The line in the movie that caught my attention was something to the effect that there is an unwritten contract between the art creator and the art owner. I know that is vague, but what it meant to me was that we all bring something of ourselves TO the art, which makes it unique to us. A case in point would be the reviews that we as writers get on Amazon. Don’t just glance at them, dig into them a bit and you will find a phenomenon that is fascinating. Now, I don’t mean that you should be influenced by reviews. Dismiss the five star ones as much as the one star ones when it comes to your writing. None of them really should affect your writing. They are, after all, just opinions and the person who gives you five stars today may have a fight with her husband the next day, and take it out on you with a one star review.
But consider this: A story or novel is nothing more or less than simply WORDS on a page. It is the attitude that the READER brings to the work that makes it what it is. Otherwise, why would there be 50 five star reviews and 50 three star reviews? Everyone is reading the same book.
One of my hobbies is looking at the “See my other Reviews” of the low rating reviewers of my work. What I often find is that a one star reviewer of my books has done the same thing to many other diverse works of various authors. This tells me that this person is just a bitter, sad, probably lonely, mad-at-the-world individual. This is a person who never spoke up at work, who got all the shitty jobs, and finally got fired or given a phony gold watch. They can’t take out their rage on those who did them wrong, so they pick up a book and already they think, “This is going to be a piece of crap” so their “rating” is already formed. On any given day this person may pick up your book and your fate is sealed.

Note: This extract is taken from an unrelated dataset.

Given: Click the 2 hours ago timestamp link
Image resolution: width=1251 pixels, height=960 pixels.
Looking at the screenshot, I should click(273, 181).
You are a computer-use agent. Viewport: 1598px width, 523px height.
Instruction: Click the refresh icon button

That is why I urge you to appraise ratings, but for God’s sake do not let them influence your writing in any way.
I have some favorite books that I often re-read. I love them. I approach them knowing that this book will bring me joy even though I may know it by heart. I bring MY attitude to the book and that is the other part of the contract between writer and reader.
The writer and the reader are a team. The writer has already made the kickoff. Now, the reader is carrying the ball.